## [Input data]
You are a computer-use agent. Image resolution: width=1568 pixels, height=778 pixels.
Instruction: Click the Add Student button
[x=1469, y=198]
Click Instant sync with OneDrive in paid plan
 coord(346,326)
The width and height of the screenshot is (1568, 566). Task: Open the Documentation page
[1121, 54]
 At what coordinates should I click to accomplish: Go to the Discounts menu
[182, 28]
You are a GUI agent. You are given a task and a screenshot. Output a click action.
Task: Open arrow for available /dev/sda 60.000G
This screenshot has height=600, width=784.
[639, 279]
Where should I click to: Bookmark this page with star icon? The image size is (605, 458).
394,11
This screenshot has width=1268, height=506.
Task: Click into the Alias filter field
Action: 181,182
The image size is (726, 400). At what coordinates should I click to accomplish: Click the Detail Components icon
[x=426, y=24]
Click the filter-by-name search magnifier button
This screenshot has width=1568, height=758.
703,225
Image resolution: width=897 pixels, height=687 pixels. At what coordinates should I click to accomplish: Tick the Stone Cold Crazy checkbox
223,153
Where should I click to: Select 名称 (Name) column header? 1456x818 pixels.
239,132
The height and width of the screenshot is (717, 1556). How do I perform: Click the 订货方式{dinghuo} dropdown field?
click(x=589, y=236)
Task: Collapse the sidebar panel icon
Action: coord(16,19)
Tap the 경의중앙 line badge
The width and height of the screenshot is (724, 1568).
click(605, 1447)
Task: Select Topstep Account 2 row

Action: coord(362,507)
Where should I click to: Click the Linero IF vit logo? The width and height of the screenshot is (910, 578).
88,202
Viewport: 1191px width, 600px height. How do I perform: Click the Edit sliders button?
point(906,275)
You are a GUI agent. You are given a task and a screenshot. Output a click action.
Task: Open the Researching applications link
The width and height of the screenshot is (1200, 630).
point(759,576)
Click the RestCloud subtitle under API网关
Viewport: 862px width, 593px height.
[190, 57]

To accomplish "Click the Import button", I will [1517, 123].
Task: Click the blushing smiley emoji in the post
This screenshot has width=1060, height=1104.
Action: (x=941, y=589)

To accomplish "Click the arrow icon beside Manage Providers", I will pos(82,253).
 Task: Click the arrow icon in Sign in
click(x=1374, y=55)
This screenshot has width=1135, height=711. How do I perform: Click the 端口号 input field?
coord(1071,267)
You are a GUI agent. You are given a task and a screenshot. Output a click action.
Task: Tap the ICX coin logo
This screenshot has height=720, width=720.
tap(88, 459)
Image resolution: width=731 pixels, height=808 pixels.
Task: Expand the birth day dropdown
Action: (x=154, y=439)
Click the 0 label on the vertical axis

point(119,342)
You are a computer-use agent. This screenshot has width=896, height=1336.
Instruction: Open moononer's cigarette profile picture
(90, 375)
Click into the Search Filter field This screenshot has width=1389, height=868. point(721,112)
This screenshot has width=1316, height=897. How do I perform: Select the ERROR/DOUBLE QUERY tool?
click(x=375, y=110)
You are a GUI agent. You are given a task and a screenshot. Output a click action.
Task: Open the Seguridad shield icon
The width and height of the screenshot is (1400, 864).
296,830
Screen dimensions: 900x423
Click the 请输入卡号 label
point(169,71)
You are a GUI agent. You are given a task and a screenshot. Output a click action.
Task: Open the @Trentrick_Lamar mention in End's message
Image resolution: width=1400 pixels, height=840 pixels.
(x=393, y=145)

## [Task description]
Give each entry again, spelled exactly as shown.

## [Response area]
You are a computer-use agent. Image resolution: width=1568 pixels, height=778 pixels.
Instruction: Click the Add Student button
[x=1469, y=198]
Click Instant sync with OneDrive in paid plan
 coord(346,326)
The width and height of the screenshot is (1568, 566). Task: Open the Documentation page
[1121, 54]
 At what coordinates should I click to accomplish: Go to the Discounts menu
[182, 28]
You are a GUI agent. You are given a task and a screenshot. Output a click action.
Task: Open arrow for available /dev/sda 60.000G
This screenshot has height=600, width=784.
[639, 279]
Where should I click to: Bookmark this page with star icon? The image size is (605, 458).
394,11
This screenshot has width=1268, height=506.
Task: Click into the Alias filter field
Action: 181,182
The image size is (726, 400). At what coordinates should I click to accomplish: Click the Detail Components icon
[x=426, y=24]
Click the filter-by-name search magnifier button
This screenshot has width=1568, height=758.
703,225
Image resolution: width=897 pixels, height=687 pixels. At what coordinates should I click to accomplish: Tick the Stone Cold Crazy checkbox
223,153
Where should I click to: Select 名称 (Name) column header? 1456x818 pixels.
239,132
The height and width of the screenshot is (717, 1556). How do I perform: Click the 订货方式{dinghuo} dropdown field?
click(x=589, y=236)
Task: Collapse the sidebar panel icon
Action: coord(16,19)
Tap the 경의중앙 line badge
The width and height of the screenshot is (724, 1568).
click(605, 1447)
Task: Select Topstep Account 2 row

Action: coord(362,507)
Where should I click to: Click the Linero IF vit logo? The width and height of the screenshot is (910, 578).
88,202
Viewport: 1191px width, 600px height. How do I perform: Click the Edit sliders button?
point(906,275)
You are a GUI agent. You are given a task and a screenshot. Output a click action.
Task: Open the Researching applications link
The width and height of the screenshot is (1200, 630).
point(759,576)
Click the RestCloud subtitle under API网关
Viewport: 862px width, 593px height.
[190, 57]

To accomplish "Click the Import button", I will [1517, 123].
Task: Click the blushing smiley emoji in the post
This screenshot has width=1060, height=1104.
Action: (x=941, y=589)

To accomplish "Click the arrow icon beside Manage Providers", I will pos(82,253).
 Task: Click the arrow icon in Sign in
click(x=1374, y=55)
This screenshot has width=1135, height=711. How do I perform: Click the 端口号 input field?
coord(1071,267)
You are a GUI agent. You are given a task and a screenshot. Output a click action.
Task: Tap the ICX coin logo
This screenshot has height=720, width=720.
tap(88, 459)
Image resolution: width=731 pixels, height=808 pixels.
Task: Expand the birth day dropdown
Action: (x=154, y=439)
Click the 0 label on the vertical axis

point(119,342)
You are a computer-use agent. This screenshot has width=896, height=1336.
Instruction: Open moononer's cigarette profile picture
(90, 375)
Click into the Search Filter field This screenshot has width=1389, height=868. point(721,112)
This screenshot has width=1316, height=897. How do I perform: Select the ERROR/DOUBLE QUERY tool?
click(x=375, y=110)
You are a GUI agent. You are given a task and a screenshot. Output a click action.
Task: Open the Seguridad shield icon
The width and height of the screenshot is (1400, 864).
296,830
Screen dimensions: 900x423
Click the 请输入卡号 label
point(169,71)
You are a GUI agent. You are given a task and a screenshot. Output a click action.
Task: Open the @Trentrick_Lamar mention in End's message
Image resolution: width=1400 pixels, height=840 pixels.
(x=393, y=145)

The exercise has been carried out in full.